◆ **WHAT YOU ARE ASKED TO DO**: Check each line of the data for "will", and copy the ones that have it.

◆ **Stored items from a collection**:
|---|

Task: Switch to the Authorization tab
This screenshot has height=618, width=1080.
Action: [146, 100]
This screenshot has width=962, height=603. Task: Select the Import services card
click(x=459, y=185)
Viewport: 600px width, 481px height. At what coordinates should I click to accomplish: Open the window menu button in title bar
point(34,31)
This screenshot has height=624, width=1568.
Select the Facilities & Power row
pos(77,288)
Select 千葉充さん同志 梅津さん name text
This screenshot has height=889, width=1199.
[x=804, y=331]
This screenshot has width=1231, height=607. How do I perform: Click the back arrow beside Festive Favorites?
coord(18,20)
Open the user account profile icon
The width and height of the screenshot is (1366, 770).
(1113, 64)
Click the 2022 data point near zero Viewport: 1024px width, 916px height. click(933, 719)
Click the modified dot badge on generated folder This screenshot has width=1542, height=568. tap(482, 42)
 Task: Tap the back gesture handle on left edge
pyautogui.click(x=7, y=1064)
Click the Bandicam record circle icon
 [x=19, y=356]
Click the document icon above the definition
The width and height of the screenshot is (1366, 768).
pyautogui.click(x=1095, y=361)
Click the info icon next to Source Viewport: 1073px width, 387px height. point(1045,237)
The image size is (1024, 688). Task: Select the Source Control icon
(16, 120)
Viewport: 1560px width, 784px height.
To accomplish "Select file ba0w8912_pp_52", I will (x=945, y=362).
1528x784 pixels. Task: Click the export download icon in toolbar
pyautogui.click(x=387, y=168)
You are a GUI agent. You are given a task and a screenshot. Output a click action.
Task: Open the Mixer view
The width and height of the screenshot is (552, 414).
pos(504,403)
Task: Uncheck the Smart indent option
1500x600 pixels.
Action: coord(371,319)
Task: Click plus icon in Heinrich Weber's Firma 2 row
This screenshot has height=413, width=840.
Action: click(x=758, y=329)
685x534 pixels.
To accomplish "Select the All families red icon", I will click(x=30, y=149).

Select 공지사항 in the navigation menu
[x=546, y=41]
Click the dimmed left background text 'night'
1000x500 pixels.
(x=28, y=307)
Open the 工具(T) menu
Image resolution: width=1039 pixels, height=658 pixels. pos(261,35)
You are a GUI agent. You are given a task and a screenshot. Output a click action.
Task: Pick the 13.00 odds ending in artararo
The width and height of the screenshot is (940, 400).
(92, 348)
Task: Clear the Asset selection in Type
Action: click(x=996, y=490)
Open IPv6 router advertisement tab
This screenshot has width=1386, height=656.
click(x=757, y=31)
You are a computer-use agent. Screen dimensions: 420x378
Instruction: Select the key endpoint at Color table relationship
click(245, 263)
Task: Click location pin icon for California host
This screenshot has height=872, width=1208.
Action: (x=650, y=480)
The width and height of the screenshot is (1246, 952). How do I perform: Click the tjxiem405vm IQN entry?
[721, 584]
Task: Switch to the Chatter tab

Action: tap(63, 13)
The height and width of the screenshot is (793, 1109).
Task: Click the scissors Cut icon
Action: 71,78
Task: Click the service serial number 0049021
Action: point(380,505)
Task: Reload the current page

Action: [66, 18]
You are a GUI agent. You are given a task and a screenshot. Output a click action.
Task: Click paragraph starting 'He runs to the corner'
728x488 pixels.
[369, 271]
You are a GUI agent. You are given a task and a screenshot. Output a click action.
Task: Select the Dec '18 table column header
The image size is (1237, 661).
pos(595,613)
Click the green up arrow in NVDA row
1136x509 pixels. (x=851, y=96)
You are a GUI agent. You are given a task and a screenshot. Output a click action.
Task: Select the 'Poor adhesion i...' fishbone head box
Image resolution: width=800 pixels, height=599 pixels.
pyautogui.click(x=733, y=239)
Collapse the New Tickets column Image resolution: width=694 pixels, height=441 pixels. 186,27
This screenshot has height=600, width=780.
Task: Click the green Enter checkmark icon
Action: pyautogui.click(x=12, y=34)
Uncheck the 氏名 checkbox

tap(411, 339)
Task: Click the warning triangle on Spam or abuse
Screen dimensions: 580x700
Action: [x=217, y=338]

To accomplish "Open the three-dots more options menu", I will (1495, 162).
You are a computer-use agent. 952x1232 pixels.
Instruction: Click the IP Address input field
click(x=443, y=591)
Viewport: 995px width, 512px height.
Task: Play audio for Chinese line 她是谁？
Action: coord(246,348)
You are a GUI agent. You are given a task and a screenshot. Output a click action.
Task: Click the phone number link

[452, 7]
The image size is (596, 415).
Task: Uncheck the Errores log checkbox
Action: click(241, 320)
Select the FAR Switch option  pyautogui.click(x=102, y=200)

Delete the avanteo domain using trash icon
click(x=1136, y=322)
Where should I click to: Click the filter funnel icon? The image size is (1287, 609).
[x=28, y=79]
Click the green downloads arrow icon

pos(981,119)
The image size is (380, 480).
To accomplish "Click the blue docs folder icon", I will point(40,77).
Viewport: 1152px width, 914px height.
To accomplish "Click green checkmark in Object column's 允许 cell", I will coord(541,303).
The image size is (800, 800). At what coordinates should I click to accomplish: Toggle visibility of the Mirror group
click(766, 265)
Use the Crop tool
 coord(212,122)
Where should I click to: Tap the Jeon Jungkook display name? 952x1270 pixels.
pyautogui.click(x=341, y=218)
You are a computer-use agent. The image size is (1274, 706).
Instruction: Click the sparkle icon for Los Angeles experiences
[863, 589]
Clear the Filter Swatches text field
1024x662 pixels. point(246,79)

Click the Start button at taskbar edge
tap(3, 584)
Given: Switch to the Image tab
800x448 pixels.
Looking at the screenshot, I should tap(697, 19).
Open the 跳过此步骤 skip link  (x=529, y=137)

|---|

◆ **OUTPUT BELOW**:
To accomplish "Select file ba0w8912_pp_52", I will (x=945, y=362).
To accomplish "Select the All families red icon", I will click(x=30, y=149).
To accomplish "Open the three-dots more options menu", I will (1495, 162).
To accomplish "Click the blue docs folder icon", I will point(40,77).
To accomplish "Click green checkmark in Object column's 允许 cell", I will coord(541,303).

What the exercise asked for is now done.